Yetkili gümrük antrepoları ile buralarda düzenlenmesi zorunlu belgeleri belirlemeye, konulacak malın cinsi ve miktarı ile bunların antrepoda bekleme sürelerine ilişkin olarak sınırlama getirmeye, Gümrük Müsteşarlığının görüşü alınmak suretiyle Maliye Bakanlığı yetkilidir.

Yetkili gümrük antrepolarının işleyişine ilişkin olarak bu fıkra uyarınca belirlenen esaslara uyulmaması halinde ziyaa uğratılan vergi, buna ilişkin olarak kesilecek ceza ve hesaplanacak gecikme faizinin ödenmesinden katma değer vergisi iadesi alanla birlikte antrepo işleticisi de müteselsilen sorumludur.

2.Yurt dışındaki müşteri tabiri; ikametgâhı, işyeri, kanunî ve iş merkezi yurt dışında olan alıcılar ile yurtiçinde bulunan bir firmanın yurt dışında kendi adına müstakilen faaliyet gösteren şubelerini ifade eder. Bir hizmetin yurt dışındaki müşteriler için yapılan hizmet sayılabilmesi için aşağıdaki şartlar yerine getirilmiş olmalıdır.
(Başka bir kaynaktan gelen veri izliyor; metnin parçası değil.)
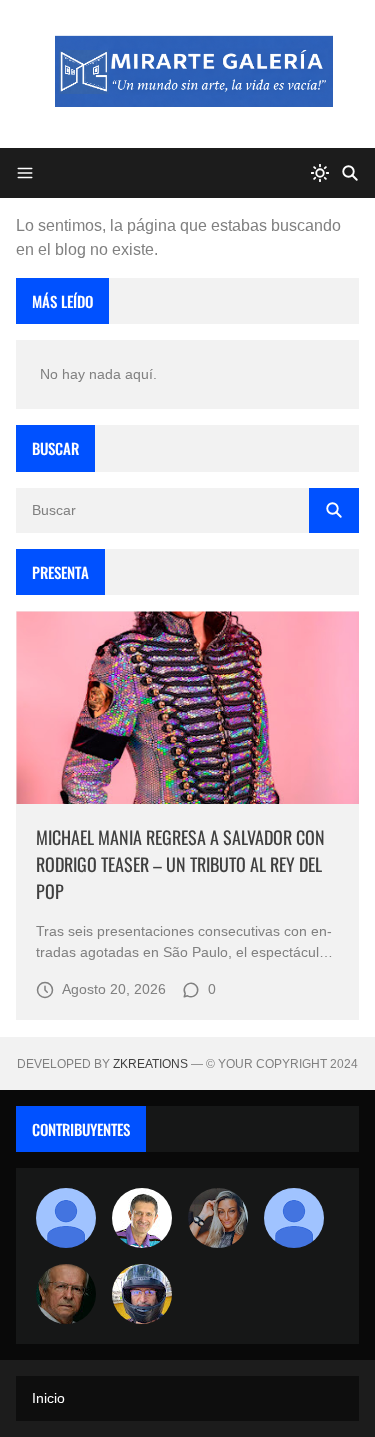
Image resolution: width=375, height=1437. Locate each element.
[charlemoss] (66, 1294)
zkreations (150, 1064)
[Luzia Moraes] (218, 1218)
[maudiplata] (142, 1294)
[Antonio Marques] (66, 1218)
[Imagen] (187, 707)
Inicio (48, 1398)
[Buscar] (350, 173)
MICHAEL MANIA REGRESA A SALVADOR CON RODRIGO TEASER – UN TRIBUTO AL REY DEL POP (180, 864)
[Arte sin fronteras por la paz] (142, 1218)
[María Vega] (294, 1218)
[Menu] (25, 173)
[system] (320, 173)
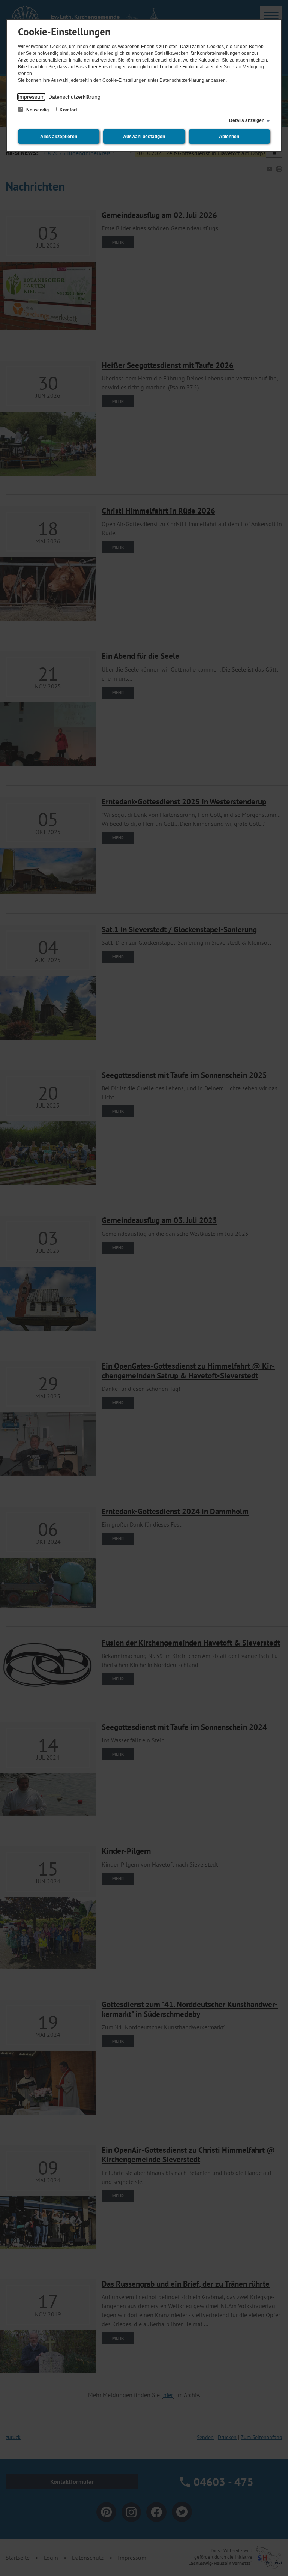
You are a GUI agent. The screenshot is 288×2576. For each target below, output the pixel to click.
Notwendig (37, 110)
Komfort (67, 110)
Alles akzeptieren (58, 136)
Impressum (31, 97)
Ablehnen (229, 136)
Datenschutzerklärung (74, 97)
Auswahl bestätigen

a) Hizmetler yurt dışındaki bir müşteri için yapılmış olmalıdır.

b) Hizmetten yurt dışında faydalanılmalıdır.

3) Fason hizmetlerin serbest bölgelerdeki müşterilere yapılmış sayılması için aşağıdaki şartlar yerine getirilmiş olmalıdır.

a) Fason hizmet serbest bölgelerde faaliyet gösteren müşteriler için yapılmış olmalıdır.

b) Fason hizmetten serbest bölgelerde faydalanılmalıdır.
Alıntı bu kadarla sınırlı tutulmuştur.